[Saved items]:
*-*-*
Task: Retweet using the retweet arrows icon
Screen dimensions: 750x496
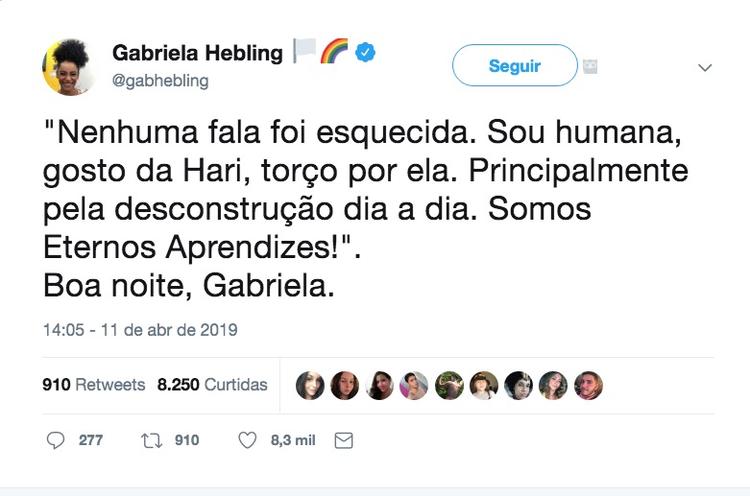Action: [150, 440]
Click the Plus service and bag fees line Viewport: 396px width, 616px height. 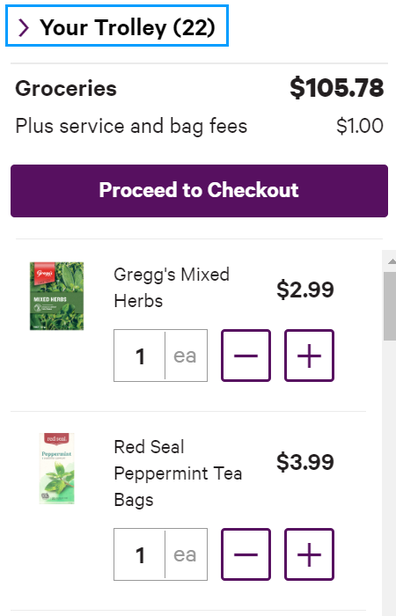point(199,126)
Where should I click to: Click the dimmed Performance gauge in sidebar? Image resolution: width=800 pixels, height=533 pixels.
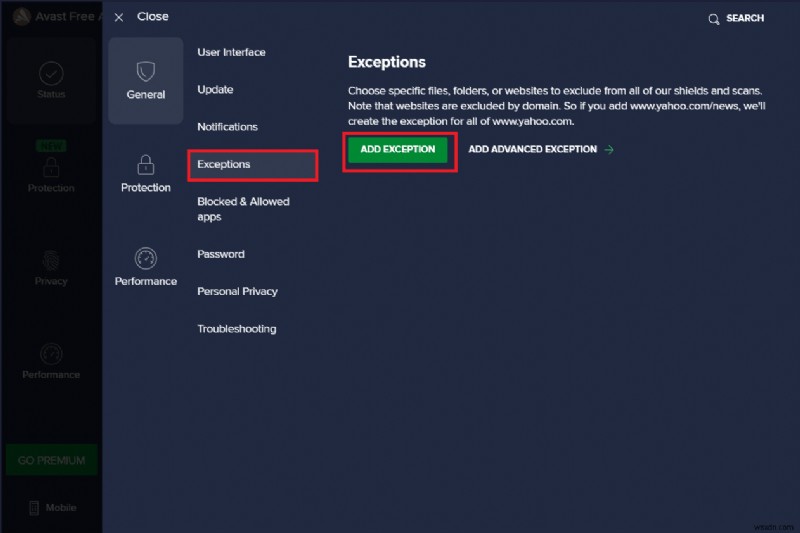(51, 354)
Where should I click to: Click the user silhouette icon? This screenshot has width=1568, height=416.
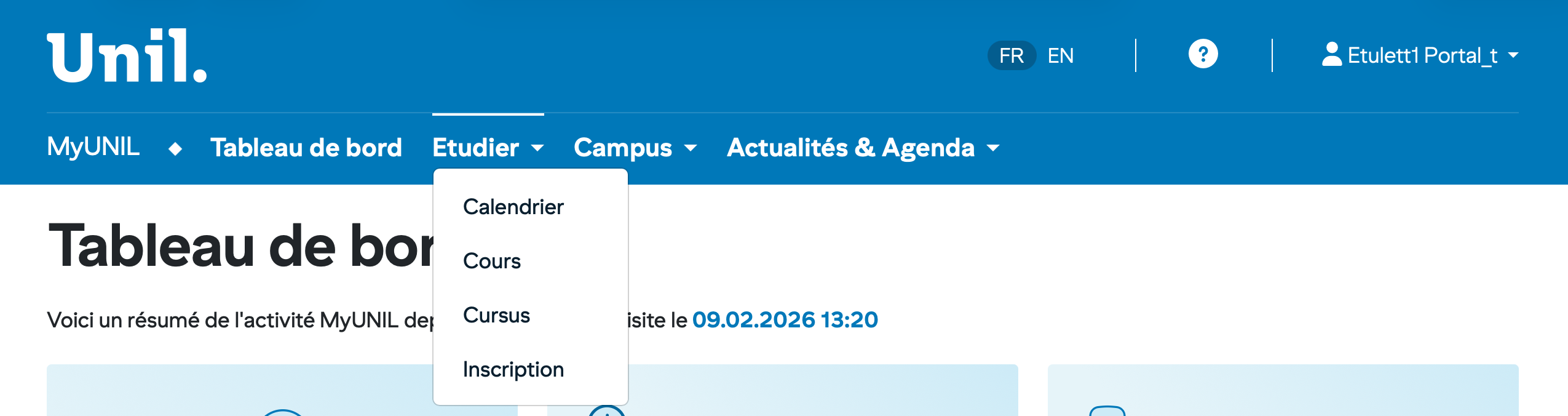tap(1331, 54)
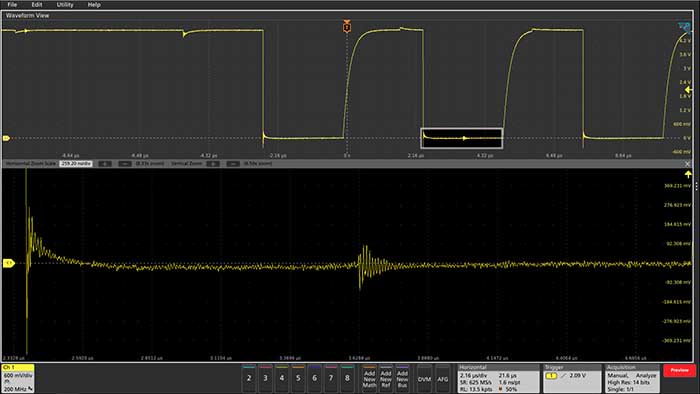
*-*-*
Reproduce the items word for word, starting at the line containing "Where should I click to: Click the dimmed" and running down to the end of the items. Leave the pictures out.

[Result below]:
Where should I click to: Click the dimmed Performance gauge in sidebar? Image resolution: width=800 pixels, height=533 pixels.
(51, 354)
Where should I click to: Click the user silhouette icon? This screenshot has width=1568, height=416.
tap(1331, 54)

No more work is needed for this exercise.